Elemotho: La voix du désert
1 juillet 2013 - CulturesNo Comment   //   1489 Views   //   N°: 42

Elemotho G.R. Mosimane est un artiste namibien originaire du désert de Kalahari. Lauréat du Prix #découvertes RFI-France 24 en 2012, il a donné son premier concert sur la Grande Île en mai dernier à l’Institut français de Madagascar. Trois questions vite faites avant son entrée en scène.

 

Qu’est-ce qui a changé pour toi avec le Prix Découvertes ?

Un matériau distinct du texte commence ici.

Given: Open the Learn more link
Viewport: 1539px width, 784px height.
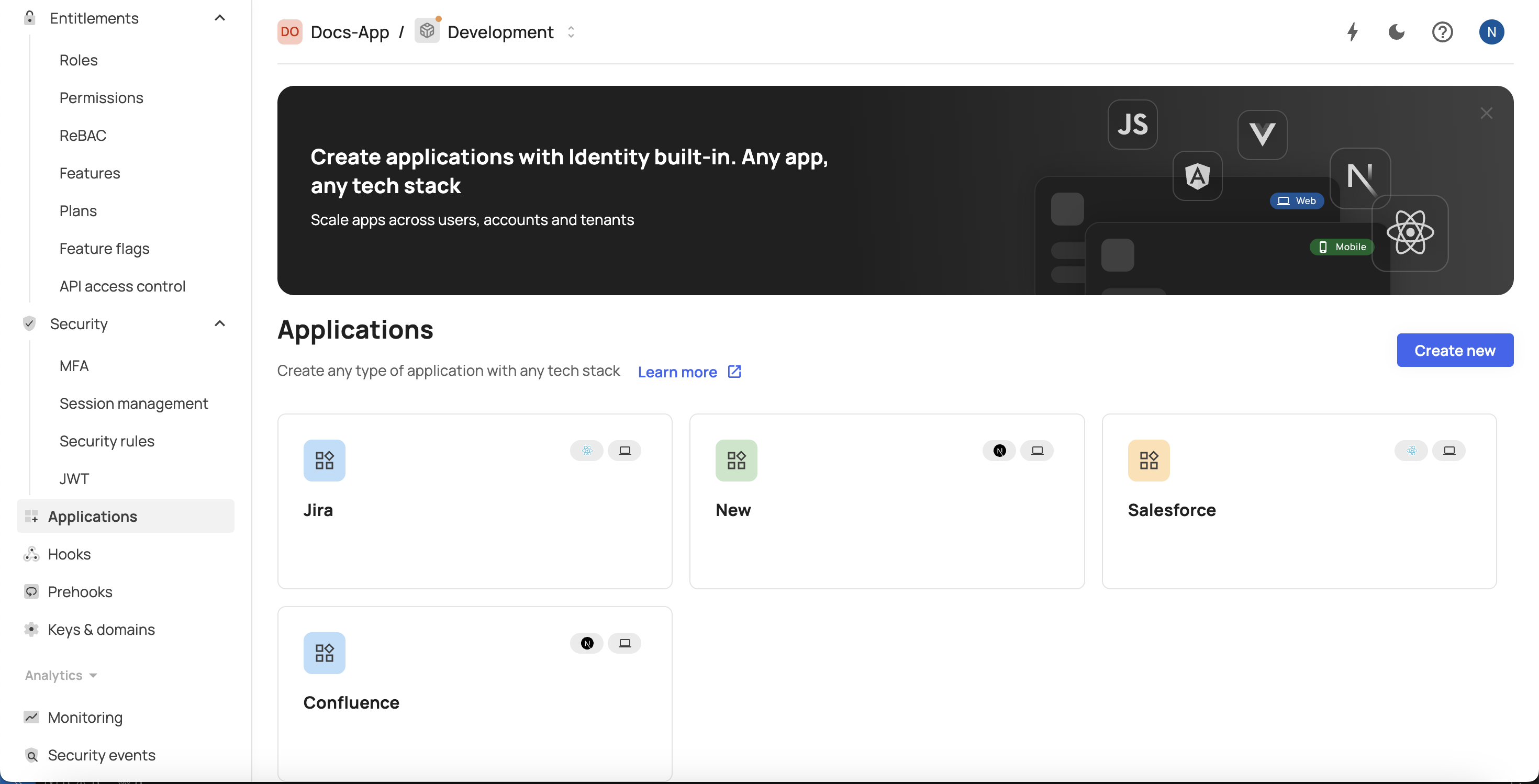Looking at the screenshot, I should click(688, 372).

C’a été comme un tremplin, plein de portes subitement se sont ouvertes. Pendant des années j’ai bourlingué avec ma guitare en Afrique, aux États-Unis, en Europe… je sais ce que c’est d’être l’inconnu que personne n’attend. Et ce soir je chante pour le public malgache ! En plus je suis le premier Namibien à avoir remporté ce concours, c’est une fierté supplémentaire. Aujourd’hui, je peux me consacrer uniquement à ma musique, sans me charger de la promotion ou de la production. Peu d’artistes ont ce privilège.

Te considères-tu comme un #artiste engagé ?

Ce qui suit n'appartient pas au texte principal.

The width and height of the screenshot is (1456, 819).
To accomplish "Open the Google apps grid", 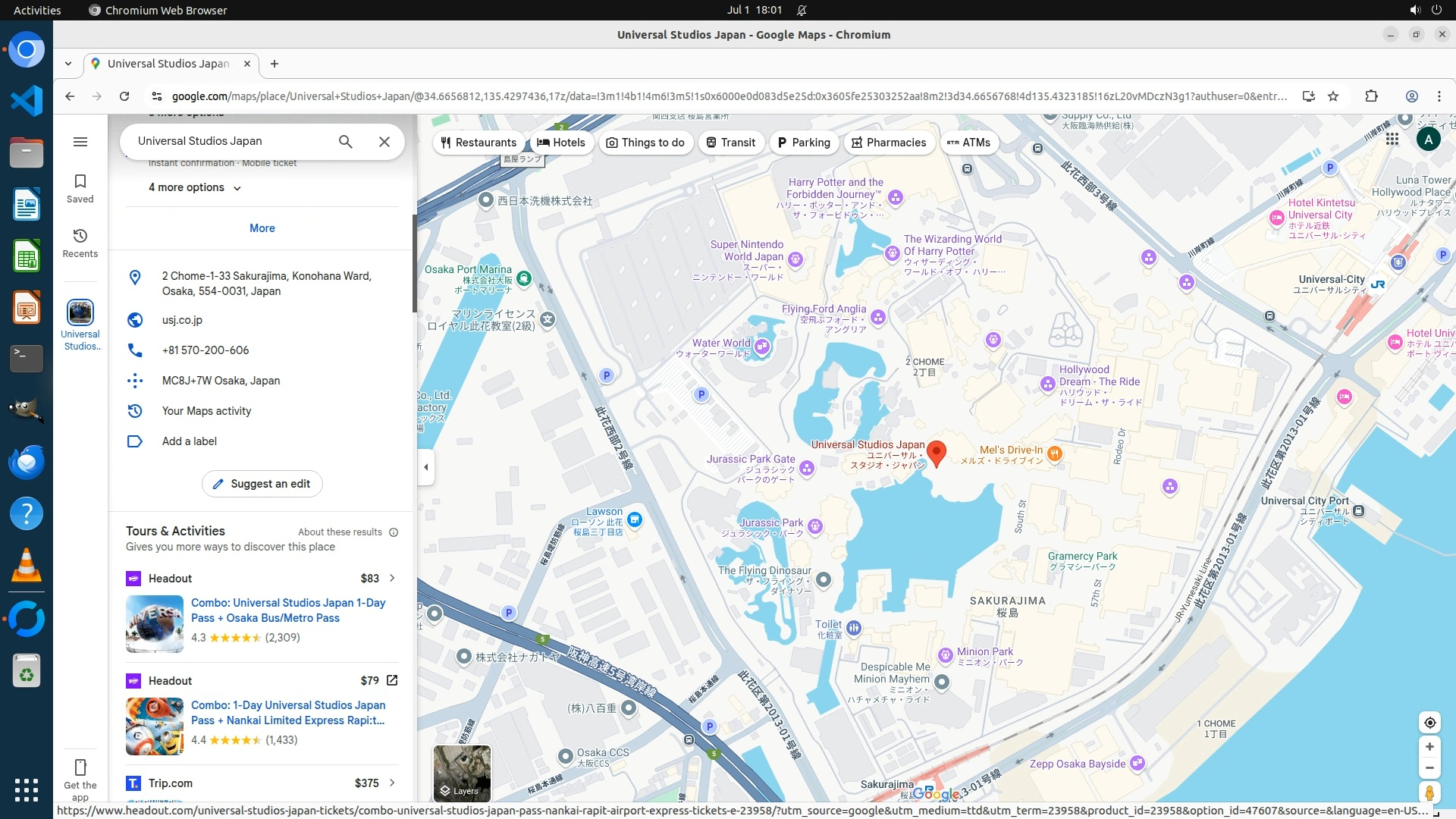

Je suis à la fois un artiste et un militant. Tout petit, j’écoutais les radios du Zimbabwe, d’Afrique du Sud et du Botswana. Partout c’était l’apartheid, en Namibie aussi il y avait la séparation entre Blancs et Noirs. Puis on a eu l’indépendance en 1990. Tout cela te marque forcément, même si je l’ai vécu au fond d’une petite ferme sans électricité du désert de Kalahari. Mes chansons fonctionnent un peu comme les histoires qu’on se racontait autour du feu. Dans le désert, il n’y a rien, il faut savoir aller à l’essentiel. J’y parle de politique, d’amour, des rapports entre gens de #culture différente (ma femme est Espagnole), de spiritualité, de philosophie. Je veux que ma musique émeuve. Elle est faite pour qu’on danse dessus autant que pour être écoutée.

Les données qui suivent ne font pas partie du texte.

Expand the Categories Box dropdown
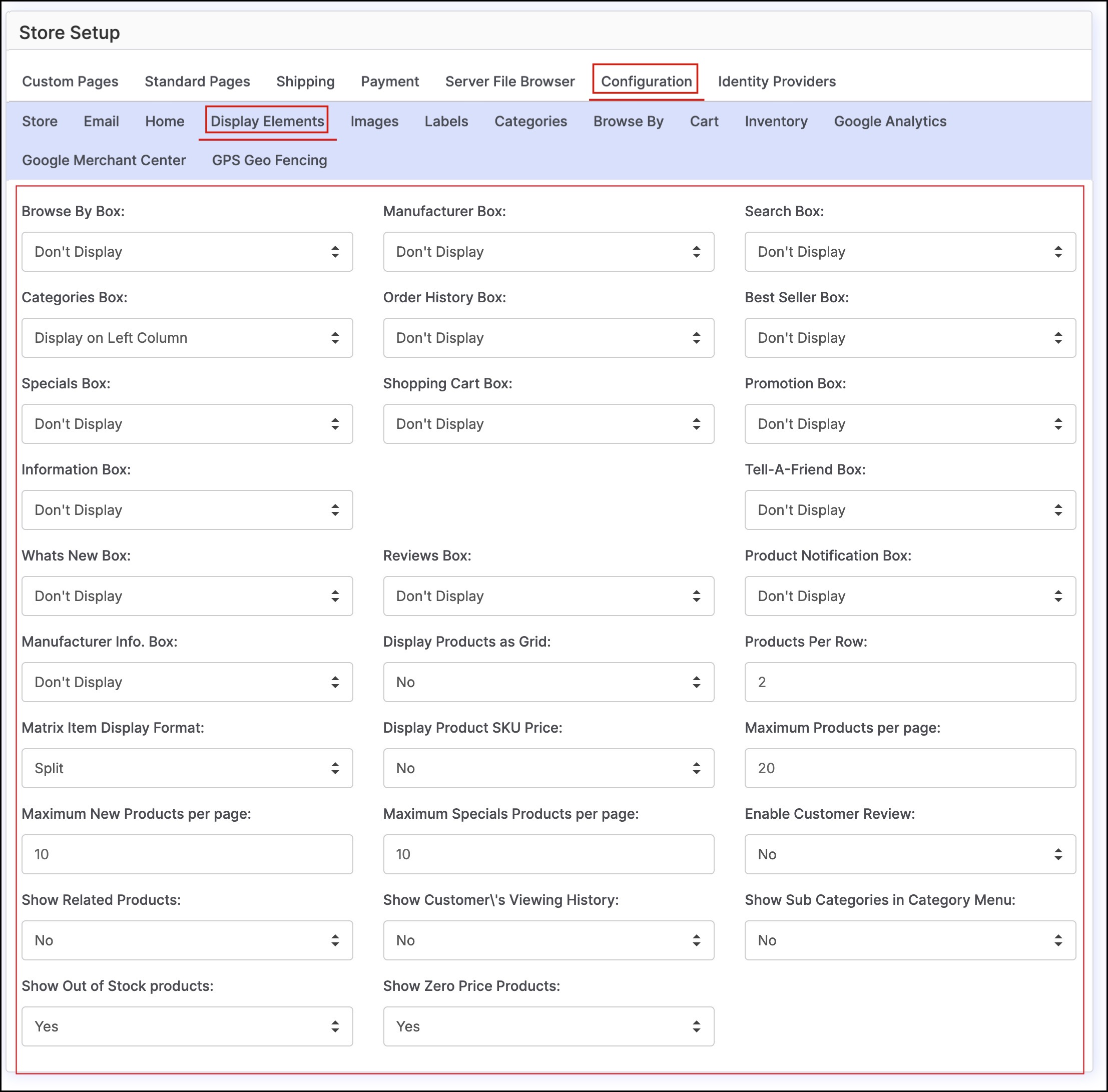The image size is (1108, 1092). click(187, 338)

Comment définir ton style de #musique ?

Pour faire simple, c’est un mélange de sonorités africaines et de rythmes contemporains. J’aime explorer tous azimuts, c’est la raison pour laquelle je puise aussi bien dans le jazz, le reggae, le blues que dans les mélodies de chez moi. Dans mon premier album The System is a joke, (Le système est une plaisanterie), on retrouvait des rythmes de chez moi avec des accents folks. Mon troisième album Ke Nako (Le moment venu), sorti cette année, est dans cette lignée, sans doute un peu plus studio que les précédents. Les morceaux sont chantés en setswana, ma langue maternelle, en anglais et dans d’autres langues de Namibie. Je ne veux surtout pas faire de musique commerciale.